While PPC is short-term and fixed in terms of the cost to benefit ratio, SEO is a much longer-term play. Think of SEO like the snowball effect – as it rolls down the hill, the snowball becomes bigger and bigger and bigger still. This is the effect of SEO, with all optimisation efforts eventually increasing traffic numbers on a long-term basis. SEO isn’t a short-term fix, but a long-term, daily process for casino operators. Much of this revolves around creating high quality content, as well as developing linking relationships with other media. The goal is to promote the casino website in the search engines, and to find new sources of organic traffic.
The costs of SEO are not connected to the marginal traffic in the same way as they are with PPC, and this can lead to a much higher ROI for casino marketers. However, SEO is a long game, and it can take many months for campaigns to gain serious traction. But when they do, the result is effectively ‘free’ traffic for casinos on an ongoing basis, which helps drive the leads for new accounts necessary for long-term growth.

Affiliate Marketing

When you know your acquisition costs from PPC, and to a lesser extent SEO, you have a baseline number to work with. Say your acquisition cost is £200 by PPC, and the lifetime value of each player is £300. It then becomes a good deal for casinos to offer, say, £100 to any third party who can refer them a new player – or affiliate marketing. This is a win/win for the casino – they pay less than their current acquisition cost to find new players, or they pay nothing at all, because affiliate marketing works on performance basis. The third party marketers only get paid when they refer a new player, so it’s a direct ROI form of marketing for casinos to engage in.

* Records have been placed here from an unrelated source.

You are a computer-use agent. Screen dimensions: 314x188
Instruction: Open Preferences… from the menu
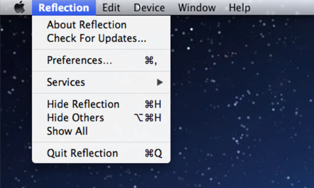click(x=79, y=60)
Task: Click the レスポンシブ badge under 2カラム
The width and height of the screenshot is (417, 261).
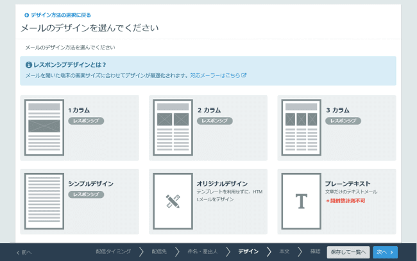Action: coord(214,120)
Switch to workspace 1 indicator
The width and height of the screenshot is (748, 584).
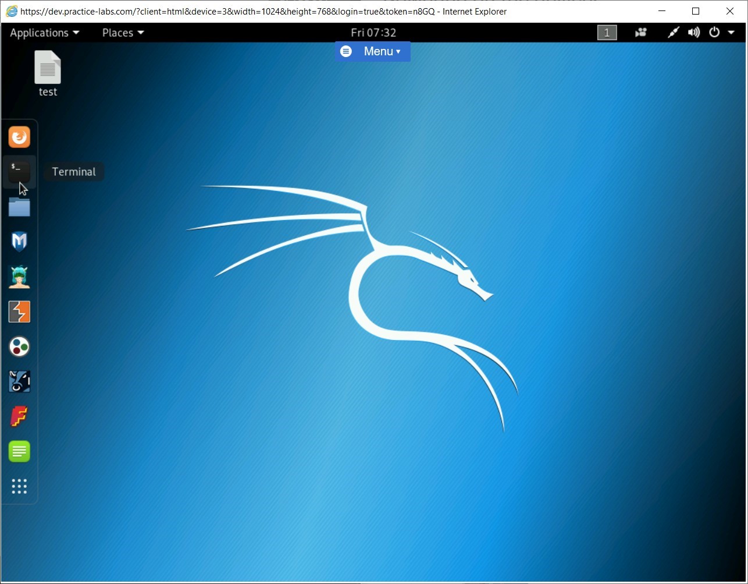coord(607,33)
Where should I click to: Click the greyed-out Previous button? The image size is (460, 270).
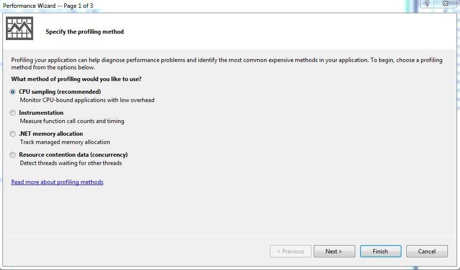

The beauty of player acquisition through affiliates is that it’s like recruiting a marketing team on the cheap. Affiliates will go out and do the marketing for you, effectively amplifying the marketing reach of the casino. In turn, they get paid for each referral at a rate set by the casino, which allows even more control over the acquisition cost.

Facebook Retargeting

So what about retention, and reaching out to past players? Facebook Retargeting is one form of advertising casinos deploy to good effect in encouraging repeat play. Whenever a player lands on the casino site, they are targeted with a Facebook pixel. Then, when they eventually head back to Facebook, ads for the site they’ve already visited can be specifically targeted to them.

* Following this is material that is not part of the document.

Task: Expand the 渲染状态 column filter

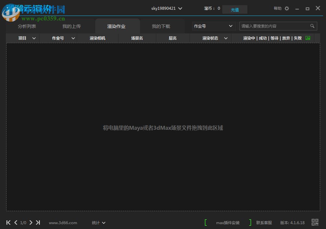Action: point(226,38)
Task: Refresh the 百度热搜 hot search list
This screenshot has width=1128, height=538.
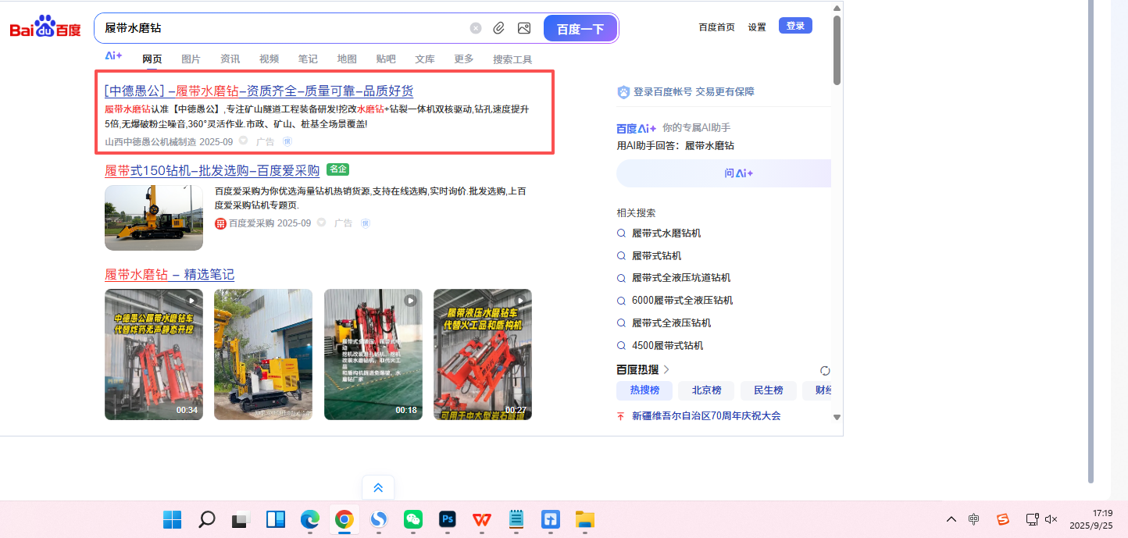Action: [x=825, y=370]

This allows casino marketers to focus in on specific people they already know have seen their site, and can be extended to include players who have previously set up an account and gambled with the casino. Retargeting allows for much more efficient marketing spend than any other online advertising because the prospects are so targeted, and is a hugely effective way for casinos to encourage existing players to revisit their account and try their luck again.

Email Marketing

By the same token, email marketing allows casinos to reach out directly to their existing players and subscribers, with no marginal cost. Rather than paying for this traffic, they can blast an email out to their players for no marginal cost, time and time again, for traffic on demand. This is great for pushing new promotions or for offering additional bonuses, for example, which can both work well in encouraging one-time players to return to their accounts, or just generally driving demand around certain events.

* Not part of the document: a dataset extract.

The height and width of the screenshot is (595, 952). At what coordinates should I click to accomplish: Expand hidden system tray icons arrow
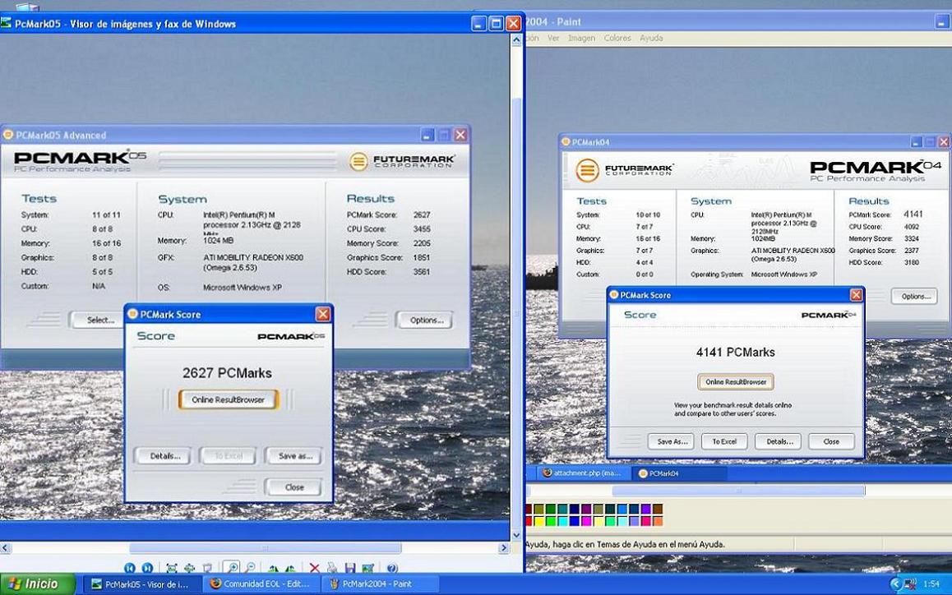895,584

In reality, casinos use a combination of all of these techniques and more in their online marketing. While the specifics can tend to get quite technical, in terms of ensuring efficiency of marketing spend, control of player acquisition costs, and conversion rates across campaigns, these are the broad measures every casino marketing department uses on a daily basis to grow their player numbers and retain those that have already signed up for accounts.